È stato firmato nella tarda serata del 7 marzo, dopo una giornata di estenuanti trattative, l’accordo quadro tra parte agricola e industriali che fissa ogni anno il prezzo di riferimento e le caratteristiche qualitative per il pomodoro da industria del Nord Italia. Un risultato che oggettivamente penalizza la parte agricola, con un prezzo che è uno dei più bassi degli ultimi anni: 79,75 euro alla tonnellata, ai quali vanno aggiunti 1 euro di servizi.
Nel 2015 questo stesso prezzo fu fissato a quota 92,00 €/t, nel 2016 fu di 85,20 €/t. Sempre più 1 euro di servizi.

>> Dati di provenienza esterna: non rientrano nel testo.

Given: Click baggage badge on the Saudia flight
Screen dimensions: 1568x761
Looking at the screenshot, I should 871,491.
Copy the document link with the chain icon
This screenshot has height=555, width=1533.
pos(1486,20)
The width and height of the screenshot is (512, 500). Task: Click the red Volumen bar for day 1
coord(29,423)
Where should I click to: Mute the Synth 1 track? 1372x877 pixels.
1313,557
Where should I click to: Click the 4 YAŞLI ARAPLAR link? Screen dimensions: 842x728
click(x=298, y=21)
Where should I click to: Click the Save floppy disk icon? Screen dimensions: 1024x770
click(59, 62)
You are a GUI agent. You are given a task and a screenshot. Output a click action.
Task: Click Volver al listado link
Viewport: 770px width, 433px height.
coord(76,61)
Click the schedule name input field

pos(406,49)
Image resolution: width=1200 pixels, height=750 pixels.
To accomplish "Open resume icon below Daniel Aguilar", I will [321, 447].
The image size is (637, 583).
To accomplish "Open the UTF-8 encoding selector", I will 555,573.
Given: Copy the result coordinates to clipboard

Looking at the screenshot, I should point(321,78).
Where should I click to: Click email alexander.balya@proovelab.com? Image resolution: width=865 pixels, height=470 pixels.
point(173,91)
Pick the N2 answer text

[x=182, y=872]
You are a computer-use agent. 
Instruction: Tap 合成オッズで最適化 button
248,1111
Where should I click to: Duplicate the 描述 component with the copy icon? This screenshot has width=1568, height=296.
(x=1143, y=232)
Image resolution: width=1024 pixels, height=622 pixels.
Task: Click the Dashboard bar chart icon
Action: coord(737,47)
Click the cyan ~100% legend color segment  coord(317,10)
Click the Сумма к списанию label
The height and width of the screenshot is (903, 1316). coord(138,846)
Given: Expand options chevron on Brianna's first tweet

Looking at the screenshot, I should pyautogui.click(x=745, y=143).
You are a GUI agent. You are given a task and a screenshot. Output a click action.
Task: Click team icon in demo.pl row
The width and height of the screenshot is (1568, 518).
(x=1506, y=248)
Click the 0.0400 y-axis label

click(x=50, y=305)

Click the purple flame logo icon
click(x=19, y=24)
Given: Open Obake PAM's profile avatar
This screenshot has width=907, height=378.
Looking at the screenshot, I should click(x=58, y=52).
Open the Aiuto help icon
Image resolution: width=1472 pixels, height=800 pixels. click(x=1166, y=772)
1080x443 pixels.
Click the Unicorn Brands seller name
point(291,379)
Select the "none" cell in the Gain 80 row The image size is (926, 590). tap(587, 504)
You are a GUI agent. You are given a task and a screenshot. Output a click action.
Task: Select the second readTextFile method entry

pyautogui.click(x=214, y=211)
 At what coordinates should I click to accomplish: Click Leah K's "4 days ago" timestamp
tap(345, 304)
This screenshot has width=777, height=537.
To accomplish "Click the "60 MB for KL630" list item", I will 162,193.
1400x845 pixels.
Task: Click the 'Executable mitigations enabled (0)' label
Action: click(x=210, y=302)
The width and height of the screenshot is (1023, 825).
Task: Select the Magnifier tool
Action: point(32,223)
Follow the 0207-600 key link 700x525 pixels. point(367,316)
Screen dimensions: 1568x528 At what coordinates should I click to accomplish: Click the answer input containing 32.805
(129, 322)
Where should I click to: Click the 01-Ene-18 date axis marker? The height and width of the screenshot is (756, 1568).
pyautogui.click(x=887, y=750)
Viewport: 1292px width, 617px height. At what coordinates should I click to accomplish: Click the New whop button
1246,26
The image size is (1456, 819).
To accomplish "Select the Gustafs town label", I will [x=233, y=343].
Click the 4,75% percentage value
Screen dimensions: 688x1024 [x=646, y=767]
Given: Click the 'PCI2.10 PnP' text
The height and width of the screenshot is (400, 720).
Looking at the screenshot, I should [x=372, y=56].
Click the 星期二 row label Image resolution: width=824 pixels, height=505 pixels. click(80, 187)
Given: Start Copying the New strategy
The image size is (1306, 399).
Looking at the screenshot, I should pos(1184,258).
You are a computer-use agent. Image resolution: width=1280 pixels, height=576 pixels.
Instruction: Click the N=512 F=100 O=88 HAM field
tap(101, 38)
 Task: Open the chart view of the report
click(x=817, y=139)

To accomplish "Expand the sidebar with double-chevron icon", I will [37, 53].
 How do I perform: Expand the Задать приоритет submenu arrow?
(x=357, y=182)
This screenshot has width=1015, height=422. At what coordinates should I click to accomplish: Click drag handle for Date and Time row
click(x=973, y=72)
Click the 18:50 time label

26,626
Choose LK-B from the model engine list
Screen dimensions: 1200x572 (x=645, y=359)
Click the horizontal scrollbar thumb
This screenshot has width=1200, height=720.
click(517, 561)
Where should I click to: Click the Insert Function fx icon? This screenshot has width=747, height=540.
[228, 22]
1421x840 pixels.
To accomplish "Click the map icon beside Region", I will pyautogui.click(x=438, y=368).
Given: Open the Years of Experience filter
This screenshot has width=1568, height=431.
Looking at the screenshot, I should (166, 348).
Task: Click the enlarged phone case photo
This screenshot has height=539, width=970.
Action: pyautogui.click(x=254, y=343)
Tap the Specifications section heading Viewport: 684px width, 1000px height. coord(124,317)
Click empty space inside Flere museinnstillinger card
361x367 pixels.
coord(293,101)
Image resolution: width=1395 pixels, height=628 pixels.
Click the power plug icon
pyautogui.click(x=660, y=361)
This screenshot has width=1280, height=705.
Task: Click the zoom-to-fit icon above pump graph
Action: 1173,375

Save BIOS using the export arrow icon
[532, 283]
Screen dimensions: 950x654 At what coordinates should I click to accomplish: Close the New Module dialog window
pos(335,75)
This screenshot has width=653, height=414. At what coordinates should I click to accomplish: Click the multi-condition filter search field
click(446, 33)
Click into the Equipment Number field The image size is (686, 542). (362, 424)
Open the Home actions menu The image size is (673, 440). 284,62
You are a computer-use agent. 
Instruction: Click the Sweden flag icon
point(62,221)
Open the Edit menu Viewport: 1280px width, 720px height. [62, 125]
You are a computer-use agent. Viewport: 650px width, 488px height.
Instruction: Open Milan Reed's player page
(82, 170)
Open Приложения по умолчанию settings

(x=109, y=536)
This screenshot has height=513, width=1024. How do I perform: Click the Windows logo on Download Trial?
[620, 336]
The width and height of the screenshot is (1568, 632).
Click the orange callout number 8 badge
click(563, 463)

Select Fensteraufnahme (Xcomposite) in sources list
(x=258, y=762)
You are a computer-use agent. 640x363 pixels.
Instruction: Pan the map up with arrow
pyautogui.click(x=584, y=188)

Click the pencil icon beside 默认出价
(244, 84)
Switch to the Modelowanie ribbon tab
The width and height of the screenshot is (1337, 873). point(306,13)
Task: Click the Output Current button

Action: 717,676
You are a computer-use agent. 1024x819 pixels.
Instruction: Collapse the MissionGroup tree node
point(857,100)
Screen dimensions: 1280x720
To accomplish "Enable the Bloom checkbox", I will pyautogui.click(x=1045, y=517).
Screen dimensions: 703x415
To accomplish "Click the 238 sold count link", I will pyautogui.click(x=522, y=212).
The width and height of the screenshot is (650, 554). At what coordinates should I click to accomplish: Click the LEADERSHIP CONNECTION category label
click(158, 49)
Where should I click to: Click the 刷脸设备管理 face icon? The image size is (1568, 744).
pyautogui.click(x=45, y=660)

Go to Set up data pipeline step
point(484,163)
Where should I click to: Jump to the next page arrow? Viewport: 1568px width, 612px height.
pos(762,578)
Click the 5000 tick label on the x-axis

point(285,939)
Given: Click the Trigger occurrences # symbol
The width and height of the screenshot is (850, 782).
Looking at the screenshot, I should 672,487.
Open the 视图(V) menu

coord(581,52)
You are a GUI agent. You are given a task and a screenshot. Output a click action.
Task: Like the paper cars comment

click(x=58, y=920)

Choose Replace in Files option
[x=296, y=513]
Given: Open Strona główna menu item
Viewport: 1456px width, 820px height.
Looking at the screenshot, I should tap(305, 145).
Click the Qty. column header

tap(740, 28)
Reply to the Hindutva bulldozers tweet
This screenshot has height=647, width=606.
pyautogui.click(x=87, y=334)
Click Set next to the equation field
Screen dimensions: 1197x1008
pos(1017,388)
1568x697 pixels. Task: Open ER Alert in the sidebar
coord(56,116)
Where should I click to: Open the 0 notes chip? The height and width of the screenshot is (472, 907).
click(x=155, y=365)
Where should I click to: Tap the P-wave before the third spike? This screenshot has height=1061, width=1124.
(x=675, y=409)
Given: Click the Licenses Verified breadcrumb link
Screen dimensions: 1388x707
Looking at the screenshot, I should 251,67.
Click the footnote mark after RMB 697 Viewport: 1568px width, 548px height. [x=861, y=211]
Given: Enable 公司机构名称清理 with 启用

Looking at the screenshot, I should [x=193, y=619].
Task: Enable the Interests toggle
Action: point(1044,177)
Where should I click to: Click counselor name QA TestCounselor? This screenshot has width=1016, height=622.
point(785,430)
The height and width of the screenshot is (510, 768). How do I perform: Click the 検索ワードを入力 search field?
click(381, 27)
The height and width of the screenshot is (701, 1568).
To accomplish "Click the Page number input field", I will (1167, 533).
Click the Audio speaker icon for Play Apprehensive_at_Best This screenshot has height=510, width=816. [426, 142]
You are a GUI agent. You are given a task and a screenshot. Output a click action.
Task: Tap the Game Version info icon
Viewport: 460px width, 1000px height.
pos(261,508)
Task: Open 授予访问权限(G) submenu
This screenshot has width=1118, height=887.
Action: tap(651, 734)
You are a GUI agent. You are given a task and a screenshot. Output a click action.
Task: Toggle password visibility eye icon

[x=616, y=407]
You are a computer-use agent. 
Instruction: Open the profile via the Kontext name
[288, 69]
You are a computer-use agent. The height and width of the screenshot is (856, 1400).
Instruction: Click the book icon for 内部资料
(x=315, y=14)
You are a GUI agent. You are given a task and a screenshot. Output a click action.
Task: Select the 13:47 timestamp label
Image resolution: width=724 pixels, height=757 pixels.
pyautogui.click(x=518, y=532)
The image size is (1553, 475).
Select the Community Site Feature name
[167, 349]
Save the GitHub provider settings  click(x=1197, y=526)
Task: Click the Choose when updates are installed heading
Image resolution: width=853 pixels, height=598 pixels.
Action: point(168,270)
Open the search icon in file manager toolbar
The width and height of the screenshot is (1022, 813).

Si tratta di un risultato che non soddisfa completamente la filiera, ma che essendo stato raggiunto nella prima settimana di marzo, cioè circa un mese prima dell’inizio dei trapianti, rappresenta già di per sé un fatto di notevole valore, in quanto offre agli agricoltori la possibilità di programmare adeguatamente la propria produzione, potendo contare sulla certezza di un dato economico sicuro.
Sull’esito della trattativa hanno indubbiamente pesato i magazzini pieni di prodotto trasformato, risultato della grande quantità di pomodoro conferita lo scorso anno agli stabilimenti e anche della pressione di alcuni Paesi esteri nostri concorrenti. Ma non ha pesato solo questo, come vedremo.
Mancati pagamenti
Il sistema già da alcuni mesi era in subbuglio, tanto che già in gennaio sui tavoli della politica emiliano romagnoli e anche nazionali erano arrivate notizie sulle vicende del mercato del pomodoro da industria. «Mancati pagamenti addirittura del 17% del pomodoro da industria prodotto nel Nord (secondo i dati pubblicati dall’Organizzazione interprofessionale), che si tradurrebbero in oltre 20 milioni di euro»: suonava così la denuncia di alcuni consiglieri regionali che si rivolgevano alla Giunta dell’Emilia-Romagna, mentre alcuni giorni dopo anche nei palazzi romani risuonavano le stesse domande da parte di deputati che interrogavano invece direttamente il Governo.
Sullo sfondo di questa situazione la crisi di due industrie di trasformazione dell’Emilia-Romagna: la cooperativa Copador, di Collecchio (Pr), e l’industria Ferrara Food, di Argenta (Fe). Due aziende nevralgiche per i rispettivi territori, dove viene trasformato un quantitativo di pomodoro ingente (complessivamente 4,5 milioni di quintali) e dove trovano occupazione oltre 600 persone, tra personale fisso e stagionale.